(Beginning of EXTRACTED DATA)

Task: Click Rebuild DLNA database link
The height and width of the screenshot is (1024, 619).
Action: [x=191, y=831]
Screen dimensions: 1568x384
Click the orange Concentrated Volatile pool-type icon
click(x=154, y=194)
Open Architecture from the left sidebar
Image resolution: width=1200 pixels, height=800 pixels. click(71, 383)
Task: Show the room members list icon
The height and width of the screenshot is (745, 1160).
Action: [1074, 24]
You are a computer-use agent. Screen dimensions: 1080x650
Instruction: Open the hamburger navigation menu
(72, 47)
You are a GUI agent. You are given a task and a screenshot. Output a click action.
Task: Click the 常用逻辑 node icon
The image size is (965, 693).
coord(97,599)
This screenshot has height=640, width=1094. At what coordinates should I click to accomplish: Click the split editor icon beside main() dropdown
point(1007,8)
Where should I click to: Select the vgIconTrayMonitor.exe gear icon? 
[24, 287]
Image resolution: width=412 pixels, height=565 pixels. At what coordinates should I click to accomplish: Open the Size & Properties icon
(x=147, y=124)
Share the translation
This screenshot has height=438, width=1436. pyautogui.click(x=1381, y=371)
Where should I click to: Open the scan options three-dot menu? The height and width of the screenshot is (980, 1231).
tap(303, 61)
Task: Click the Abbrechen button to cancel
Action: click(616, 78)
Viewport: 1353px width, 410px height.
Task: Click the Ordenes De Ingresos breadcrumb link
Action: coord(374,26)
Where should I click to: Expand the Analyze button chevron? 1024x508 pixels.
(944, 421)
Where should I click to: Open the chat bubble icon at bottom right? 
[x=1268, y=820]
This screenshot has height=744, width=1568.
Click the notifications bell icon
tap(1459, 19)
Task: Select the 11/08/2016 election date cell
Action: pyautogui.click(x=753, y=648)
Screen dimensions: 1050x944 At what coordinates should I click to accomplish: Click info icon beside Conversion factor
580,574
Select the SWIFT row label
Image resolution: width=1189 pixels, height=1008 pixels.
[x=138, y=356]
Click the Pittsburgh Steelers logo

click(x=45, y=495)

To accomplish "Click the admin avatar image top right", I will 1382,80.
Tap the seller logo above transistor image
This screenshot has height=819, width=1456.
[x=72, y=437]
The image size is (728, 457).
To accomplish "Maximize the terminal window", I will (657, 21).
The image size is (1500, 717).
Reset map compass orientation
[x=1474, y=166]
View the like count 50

(End of EXTRACTED DATA)

▶ GOAL OF THE EXERCISE
What is needed here is an exact transcription of the records above.

▶ RESPONSE AREA
Task: Click Rebuild DLNA database link
The height and width of the screenshot is (1024, 619).
Action: [x=191, y=831]
Screen dimensions: 1568x384
Click the orange Concentrated Volatile pool-type icon
click(x=154, y=194)
Open Architecture from the left sidebar
Image resolution: width=1200 pixels, height=800 pixels. click(71, 383)
Task: Show the room members list icon
The height and width of the screenshot is (745, 1160).
Action: [1074, 24]
You are a computer-use agent. Screen dimensions: 1080x650
Instruction: Open the hamburger navigation menu
(72, 47)
You are a GUI agent. You are given a task and a screenshot. Output a click action.
Task: Click the 常用逻辑 node icon
The image size is (965, 693).
coord(97,599)
This screenshot has height=640, width=1094. At what coordinates should I click to accomplish: Click the split editor icon beside main() dropdown
point(1007,8)
Where should I click to: Select the vgIconTrayMonitor.exe gear icon? 
[24, 287]
Image resolution: width=412 pixels, height=565 pixels. At what coordinates should I click to accomplish: Open the Size & Properties icon
(x=147, y=124)
Share the translation
This screenshot has height=438, width=1436. pyautogui.click(x=1381, y=371)
Where should I click to: Open the scan options three-dot menu? The height and width of the screenshot is (980, 1231).
tap(303, 61)
Task: Click the Abbrechen button to cancel
Action: click(616, 78)
Viewport: 1353px width, 410px height.
Task: Click the Ordenes De Ingresos breadcrumb link
Action: coord(374,26)
Where should I click to: Expand the Analyze button chevron? 1024x508 pixels.
(944, 421)
Where should I click to: Open the chat bubble icon at bottom right? 
[x=1268, y=820]
This screenshot has height=744, width=1568.
Click the notifications bell icon
tap(1459, 19)
Task: Select the 11/08/2016 election date cell
Action: pyautogui.click(x=753, y=648)
Screen dimensions: 1050x944 At what coordinates should I click to accomplish: Click info icon beside Conversion factor
580,574
Select the SWIFT row label
Image resolution: width=1189 pixels, height=1008 pixels.
[x=138, y=356]
Click the Pittsburgh Steelers logo

click(x=45, y=495)

To accomplish "Click the admin avatar image top right", I will 1382,80.
Tap the seller logo above transistor image
This screenshot has height=819, width=1456.
[x=72, y=437]
The image size is (728, 457).
To accomplish "Maximize the terminal window", I will (657, 21).
The image size is (1500, 717).
Reset map compass orientation
[x=1474, y=166]
View the like count 50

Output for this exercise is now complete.